И эта chambre garnie -- всегда одна и та же. Меняются названия городов -- Сорренто, Турин, Венеция, Ницца, Мариенбад, -- но chambre garnie остается, чуждая, взятая напрокат, со скудной, нудной, холодной меблировкой, письменным столом, постелью больного и с безграничным одиночеством. И за все эти долгие годы скитания ни минуты бодрящего отдыха в веселом дружеском кругу, и ночью ни минуты близости к нагому и теплому женскому телу, ни проблеска славы в награду за тысячи напоенных безмолвием, беспросветных ночей работы! О, насколько обширнее одиночество Ницше, чем живописная возвышенность Сильс-Мариа, где туристы в промежуток между ленчем и обедом "постигают" его сферу: его одиночество простирается через весь мир, через всю его жизнь от края до края.
Изредка гость, чужой человек, посетитель. Но слишком уже затвердела кора вокруг жаждущего общения ядра: отшельник облегченно вздыхает, оставшись наедине со своим одиночеством. Способность к общению безвозвратно утрачена за пятнадцать лет одиночества, беседа утомляет, опустошает, озлобляет того, кто утоляет жажду только самим собой и постоянно жаждет только самого себя. Иногда блеснет на краткое мгновенье луч счастья: это -- музыка. Представление "Кармен" в плохоньком театре в Ницце, две-три арии, услышанные в концерте, час-другой, приведенный за роялем. Но и это счастье сопряжено с насилием: оно "трогает его до слез". Недоступное уже утрачено настолько, что проблеск его причиняет боль.

Сохранённые записи:
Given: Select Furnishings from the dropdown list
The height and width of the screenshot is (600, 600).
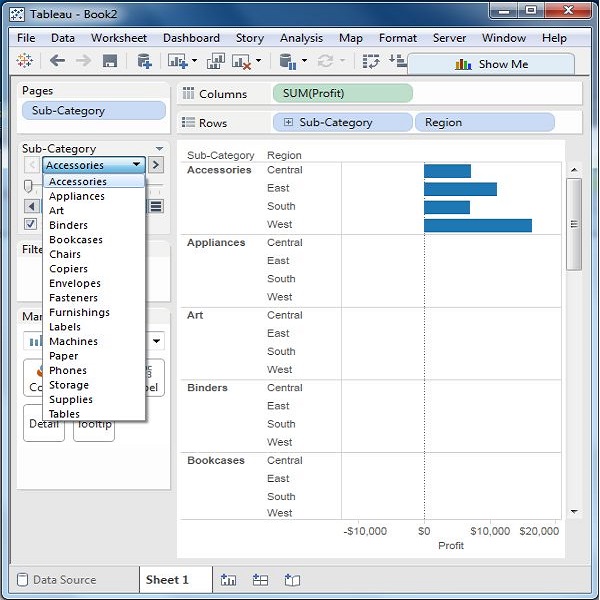Looking at the screenshot, I should (x=79, y=312).
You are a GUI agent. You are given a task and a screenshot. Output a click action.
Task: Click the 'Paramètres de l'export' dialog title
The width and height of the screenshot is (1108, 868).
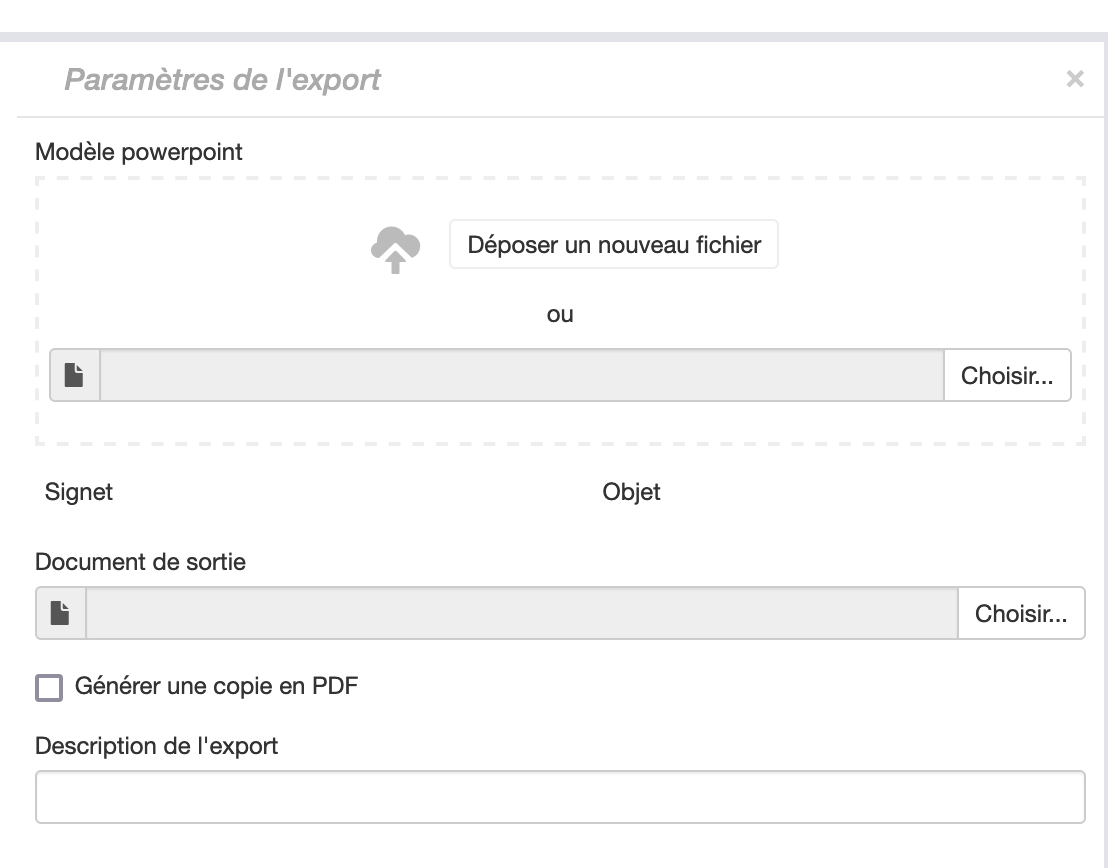coord(222,80)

> Задачи для решения:
- a) Скопируйте из текста об одиночестве Ницше фрагмент от "И эта chambre" до "края до края.".
- b) Назовите все города, которые в тексте об одиночестве Ницше перечислены после слов «Меняются названия городов».
- c) Продолжите текст об одиночестве Ницше, начав сразу после его последнего предложения.

> Решённые задачи:
- a)
И эта chambre garnie -- всегда одна и та же. Меняются названия городов -- Сорренто, Турин, Венеция, Ницца, Мариенбад, -- но chambre garnie остается, чуждая, взятая напрокат, со скудной, нудной, холодной меблировкой, письменным столом, постелью больного и с безграничным одиночеством. И за все эти долгие годы скитания ни минуты бодрящего отдыха в веселом дружеском кругу, и ночью ни минуты близости к нагому и теплому женскому телу, ни проблеска славы в награду за тысячи напоенных безмолвием, беспросветных ночей работы! О, насколько обширнее одиночество Ницше, чем живописная возвышенность Сильс-Мариа, где туристы в промежуток между ленчем и обедом "постигают" его сферу: его одиночество простирается через весь мир, через всю его жизнь от края до края.

- b) Сорренто, Турин, Венеция, Ницца, Мариенбад.

- c)
Пятнадцать лет длится это поддонное странствование из chambre garnie в chambre garnie -- незнаемый, неузнанный, им одним лишь познанный, ужасный путь в стороне от больших городов, через плохо меблированные комнаты, дешевые пансионы, грязные вагоны железной дороги и постоянные болезни, в то время как на поверхности эпохи до хрипоты горланит пестрая ярмарка наук и искусств. Только скитания Достоевского почти в те же годы, в таком же убожестве, в такой же безвестности освещаются тем же туманным, холодным, призрачным светом. В течение пятнадцати лет восстает Ницше из гроба своей комнаты и вновь умирает; в течение пятнадцати лет переходит он от муки к муке, от смерти к воскрешению, от воскрешения к смерти, пока не взорвется под нестерпимым напором разгоряченный мозг. Распростертым на улице Турина находят чужие люди самого чужого человека эпохи. Чуждые руки переносят его в чужую комнату на Via Carlo Alberto. Нет свидетелей его духовной смерти, как не было свидетелей его духовной жизни. Тьмой окружена его гибель и священным одиночеством. Никем не провожаемый, никем не узнанный, погружается светлый гений духа в свою ночь.